Strong Communities Start with Smart Local Priorities


Mission Statement

Mass Priorities champions responsible, community-first local spending by helping Massachusetts residents understand how taxpayer dollars can strengthen the services and infrastructure that matter most.

Our Priorities

Every community faces difficult budget decisions. We believe local taxpayer dollars should be invested where they have the greatest impact on everyday life: strong schools, safe neighborhoods, reliable roads and bridges, clean drinking water, parks and trails, and the essential infrastructure families depend on. We promote transparency, accountability, and responsible decision-making so communities can invest in what matters most.

What We Do

We educate residents about the local spending decisions shaping their communities, highlight successful investments from towns across Massachusetts, and provide clear, fact-based information that encourages informed public participation. Through research, storytelling, and community engagement, we help build support for responsible local investments that strengthen neighborhoods and improve quality of life across the Commonwealth.

Who We Are

Mass Priorities is a nonprofit, nonpartisan coalition of Massachusetts residents committed to responsible local spending and transparent government. We believe taxpayers deserve to know how public dollars are spent and deserve confidence that those investments reflect the priorities of the communities they serve. Together, we're helping build a stronger Commonwealth—one smart local decision at a time.

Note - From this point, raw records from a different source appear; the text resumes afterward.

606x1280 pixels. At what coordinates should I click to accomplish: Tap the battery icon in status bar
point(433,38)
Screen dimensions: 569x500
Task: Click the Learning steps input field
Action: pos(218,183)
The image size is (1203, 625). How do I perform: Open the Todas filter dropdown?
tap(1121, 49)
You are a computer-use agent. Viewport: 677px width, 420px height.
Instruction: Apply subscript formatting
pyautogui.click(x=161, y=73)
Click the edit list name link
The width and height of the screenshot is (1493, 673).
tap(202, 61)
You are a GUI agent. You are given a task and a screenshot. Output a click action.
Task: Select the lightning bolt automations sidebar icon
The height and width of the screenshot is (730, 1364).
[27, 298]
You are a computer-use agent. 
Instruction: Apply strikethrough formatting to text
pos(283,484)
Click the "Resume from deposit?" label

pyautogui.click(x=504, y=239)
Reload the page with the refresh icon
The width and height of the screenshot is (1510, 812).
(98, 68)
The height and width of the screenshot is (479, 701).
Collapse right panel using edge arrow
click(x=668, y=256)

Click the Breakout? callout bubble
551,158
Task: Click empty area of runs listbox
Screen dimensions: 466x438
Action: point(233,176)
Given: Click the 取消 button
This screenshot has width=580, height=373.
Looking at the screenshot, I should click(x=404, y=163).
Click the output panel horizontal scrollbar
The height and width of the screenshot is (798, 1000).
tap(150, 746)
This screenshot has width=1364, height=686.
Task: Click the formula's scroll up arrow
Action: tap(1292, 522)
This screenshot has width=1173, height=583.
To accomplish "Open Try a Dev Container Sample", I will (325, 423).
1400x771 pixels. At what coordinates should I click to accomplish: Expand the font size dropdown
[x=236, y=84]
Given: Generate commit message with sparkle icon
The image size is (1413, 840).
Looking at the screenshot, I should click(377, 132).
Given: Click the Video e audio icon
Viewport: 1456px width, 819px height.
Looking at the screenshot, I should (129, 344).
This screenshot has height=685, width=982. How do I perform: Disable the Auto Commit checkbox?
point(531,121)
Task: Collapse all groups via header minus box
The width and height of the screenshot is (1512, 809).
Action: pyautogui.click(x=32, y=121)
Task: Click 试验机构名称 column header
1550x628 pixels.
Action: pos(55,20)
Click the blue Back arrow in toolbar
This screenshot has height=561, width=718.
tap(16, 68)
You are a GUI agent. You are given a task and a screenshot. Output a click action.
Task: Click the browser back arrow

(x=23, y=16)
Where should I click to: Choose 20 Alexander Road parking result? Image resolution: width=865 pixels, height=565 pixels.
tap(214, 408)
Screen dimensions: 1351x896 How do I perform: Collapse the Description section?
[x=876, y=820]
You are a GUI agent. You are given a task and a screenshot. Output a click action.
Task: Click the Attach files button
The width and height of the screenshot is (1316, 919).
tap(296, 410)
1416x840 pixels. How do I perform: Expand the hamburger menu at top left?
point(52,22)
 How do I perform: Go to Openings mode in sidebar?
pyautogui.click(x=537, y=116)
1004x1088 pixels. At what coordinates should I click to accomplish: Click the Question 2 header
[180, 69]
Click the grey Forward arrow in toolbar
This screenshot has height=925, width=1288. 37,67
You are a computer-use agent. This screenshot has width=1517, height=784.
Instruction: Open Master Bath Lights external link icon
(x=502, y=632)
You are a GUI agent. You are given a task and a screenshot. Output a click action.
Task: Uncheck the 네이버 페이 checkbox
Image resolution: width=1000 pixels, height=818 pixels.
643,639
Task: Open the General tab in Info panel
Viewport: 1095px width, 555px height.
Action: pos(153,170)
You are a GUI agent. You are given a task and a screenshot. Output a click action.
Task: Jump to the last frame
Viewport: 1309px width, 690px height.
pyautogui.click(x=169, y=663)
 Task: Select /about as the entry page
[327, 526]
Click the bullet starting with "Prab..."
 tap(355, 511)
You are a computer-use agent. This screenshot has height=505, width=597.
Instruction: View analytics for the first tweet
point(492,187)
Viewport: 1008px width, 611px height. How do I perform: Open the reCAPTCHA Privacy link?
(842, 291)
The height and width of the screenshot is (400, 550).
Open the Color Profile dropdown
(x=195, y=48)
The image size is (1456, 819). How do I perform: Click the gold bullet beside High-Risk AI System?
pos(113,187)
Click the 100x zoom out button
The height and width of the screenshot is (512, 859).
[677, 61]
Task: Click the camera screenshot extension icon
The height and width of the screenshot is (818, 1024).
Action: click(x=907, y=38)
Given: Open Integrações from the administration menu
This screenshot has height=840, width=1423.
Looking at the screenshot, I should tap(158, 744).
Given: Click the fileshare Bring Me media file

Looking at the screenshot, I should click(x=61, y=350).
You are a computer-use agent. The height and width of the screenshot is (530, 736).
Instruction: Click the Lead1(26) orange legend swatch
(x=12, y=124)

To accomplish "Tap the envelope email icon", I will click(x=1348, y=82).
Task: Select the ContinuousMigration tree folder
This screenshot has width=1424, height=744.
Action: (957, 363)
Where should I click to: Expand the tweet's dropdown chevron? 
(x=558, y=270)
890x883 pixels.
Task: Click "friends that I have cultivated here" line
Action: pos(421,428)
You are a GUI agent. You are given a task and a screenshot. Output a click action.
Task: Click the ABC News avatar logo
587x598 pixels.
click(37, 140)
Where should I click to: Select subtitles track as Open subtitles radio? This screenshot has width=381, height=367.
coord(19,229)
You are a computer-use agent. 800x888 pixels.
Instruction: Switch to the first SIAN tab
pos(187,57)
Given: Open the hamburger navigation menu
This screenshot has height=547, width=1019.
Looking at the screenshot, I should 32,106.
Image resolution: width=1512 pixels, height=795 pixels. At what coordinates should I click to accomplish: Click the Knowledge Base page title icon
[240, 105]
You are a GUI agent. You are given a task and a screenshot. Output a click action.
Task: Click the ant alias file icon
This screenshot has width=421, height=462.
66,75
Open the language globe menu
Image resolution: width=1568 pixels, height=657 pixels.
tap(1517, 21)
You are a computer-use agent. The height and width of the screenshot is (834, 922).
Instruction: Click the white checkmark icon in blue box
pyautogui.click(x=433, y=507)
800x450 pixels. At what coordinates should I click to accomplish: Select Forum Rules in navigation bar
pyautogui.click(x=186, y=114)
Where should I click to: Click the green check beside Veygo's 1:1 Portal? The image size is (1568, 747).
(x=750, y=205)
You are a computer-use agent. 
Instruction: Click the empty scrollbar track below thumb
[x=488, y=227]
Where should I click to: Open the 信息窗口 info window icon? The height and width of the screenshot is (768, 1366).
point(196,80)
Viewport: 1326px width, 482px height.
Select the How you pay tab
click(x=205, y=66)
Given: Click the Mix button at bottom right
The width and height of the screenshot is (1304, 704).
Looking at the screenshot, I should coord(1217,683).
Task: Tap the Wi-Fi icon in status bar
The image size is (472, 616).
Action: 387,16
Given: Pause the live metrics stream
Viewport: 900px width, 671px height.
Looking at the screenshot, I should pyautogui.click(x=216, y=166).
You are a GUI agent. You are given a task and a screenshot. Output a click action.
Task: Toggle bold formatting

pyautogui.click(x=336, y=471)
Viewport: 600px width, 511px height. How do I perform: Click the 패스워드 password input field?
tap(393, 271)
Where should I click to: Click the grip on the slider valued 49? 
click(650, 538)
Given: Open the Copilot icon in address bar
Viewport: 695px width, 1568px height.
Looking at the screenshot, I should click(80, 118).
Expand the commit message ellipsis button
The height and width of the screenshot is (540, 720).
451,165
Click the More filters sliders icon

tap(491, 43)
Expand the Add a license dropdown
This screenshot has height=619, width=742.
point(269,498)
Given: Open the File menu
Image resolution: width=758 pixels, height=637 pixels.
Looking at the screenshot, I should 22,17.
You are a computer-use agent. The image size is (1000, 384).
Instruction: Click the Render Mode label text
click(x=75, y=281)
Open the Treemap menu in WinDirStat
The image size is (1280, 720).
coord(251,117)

Informed Communities Make Better Decisions

When Massachusetts taxpayers get all the facts, they make smarter choices for their towns. That pattern has played out clearly in Western Massachusetts, where the more residents learned about the true cost of municipal fiber, the less support these projects had.

Longmeadow: What started as an $8.65 million fiber proposal was projected to balloon to $26.5 million before completion. Once Longmeadow voters had the facts, they rejected it.

Southwick: A $16 million townwide broadband buildout would have meant decades of new debt for Southwick taxpayers. Once residents had the full picture, the project fell short of the two-thirds majority required to pass.

This isn't a coincidence. In both towns, the more residents learned, the more they chose to protect taxpayer dollars for the priorities that matter most: schools, roads, public safety, and the infrastructure families rely on every day. That's how stronger communities get built, one informed decision at a time.